Bevor die OPEC+ im Jahr 2016 gegründet wurde, hatte der Schieferöl-Boom in den USA den Marktanteil der OPEC und ihre Fähigkeit beeinträchtigt, die globalen Preise zu kontrollieren. Durch den Zusammenschluss mit Ländern wie Russland, dem drittgrößten Produzenten der Welt, konnte das Kartell seinen Anteil an der weltweiten Produktion von etwa 40 Prozent auf fast 60 Prozent steigern.
Da sich die Prioritäten Russlands aufgrund der westlichen Sanktionen verschoben haben, sind einige Analysten der Ansicht, dass die OPEC+ praktisch nicht mehr existiert und Saudi-Arabien auf sich allein gestellt ist. "Wir befinden uns wieder in der alten Welt der OPEC, in der die meisten wichtigen Entscheidungen ausschließlich in Riad und nicht in Wien getroffen werden", sagte Jeff Colgan, Professor für Politikwissenschaft an der Brown University.

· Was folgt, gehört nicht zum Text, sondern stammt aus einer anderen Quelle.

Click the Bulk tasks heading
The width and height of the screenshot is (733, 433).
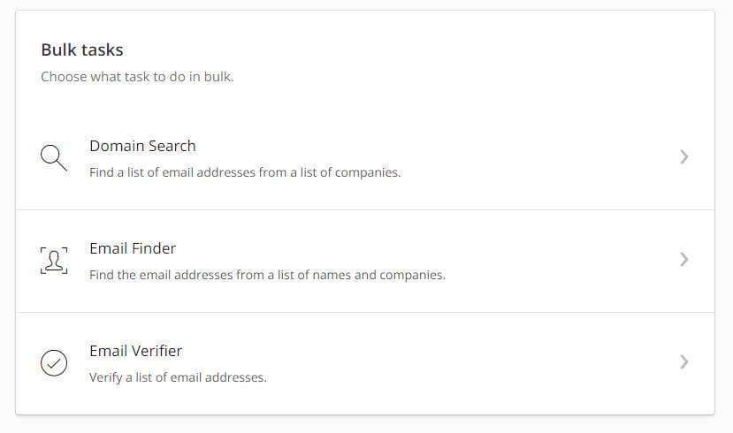pos(82,49)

Saudi-Arabien hat in der Vergangenheit durchaus die Bereitschaft gezeigt, seine massiven ungenutzten Produktionskapazitäten von etwa 2,5 Millionen Barrel pro Tag als Knüppel einzusetzen, um Abweichler in Schach zu halten. So weigerte sich Russland zu Beginn der Pandemie im Jahr 2020, seine Produktion zu drosseln, bis Riad die Welt mit Rohöl überschwemmte und den Brent-Preis unter die Marke von 20 Dollar pro Barrel drückte.
Inzwischen aber halten sich die OPEC+-Länder an ihre Quoten, um eine weitere solche Episode zu vermeiden, sagte Paul Horsnell, Leiter der Rohstoffforschung bei Standard Chartered, gegenüber dem Wall Street Journal. Die OPEC+-Mitglieder könnten eher geneigt sein, die Preise mit stärkeren Kürzungen zu stützen als in der Vergangenheit, "weil sie wissen, dass das Jahr 2024 für sie etwas besser aussieht", sagt auch Jorge León, Analyst bei Rystad Energy.
Laut einer Analyse von Rystad dürfte sich der diesjährige sprunghafte Anstieg der Produktion in Staaten, die nicht zu OPEC+ gehören, in naher Zukunft nicht wiederholen, so die. Darüber hinaus stellen die amerikanischen Schieferölproduzenten nicht mehr wie früher Heerscharen von Bohrtürmen auf, um auf Preissteigerungen zu reagieren, sondern leiten ihre Gewinne an die Aktionäre weiter.
Allerdings vertrauen weiterhin viele Händler auf die Macht des OPEC-Kartells. Ein Händler, der bei einer europäischen Bank arbeitet, sagte dem Wall Street Journal, dass derzeit niemand "Angst" davor habe, Optionen zu verkaufen, die sich auszahlen, wenn Brent unter 65 Dollar pro Barrel fällt. Dies wertet er als Vertrauen in eine unterstellte "OPEC-Untergrenze" von 70 Dollar.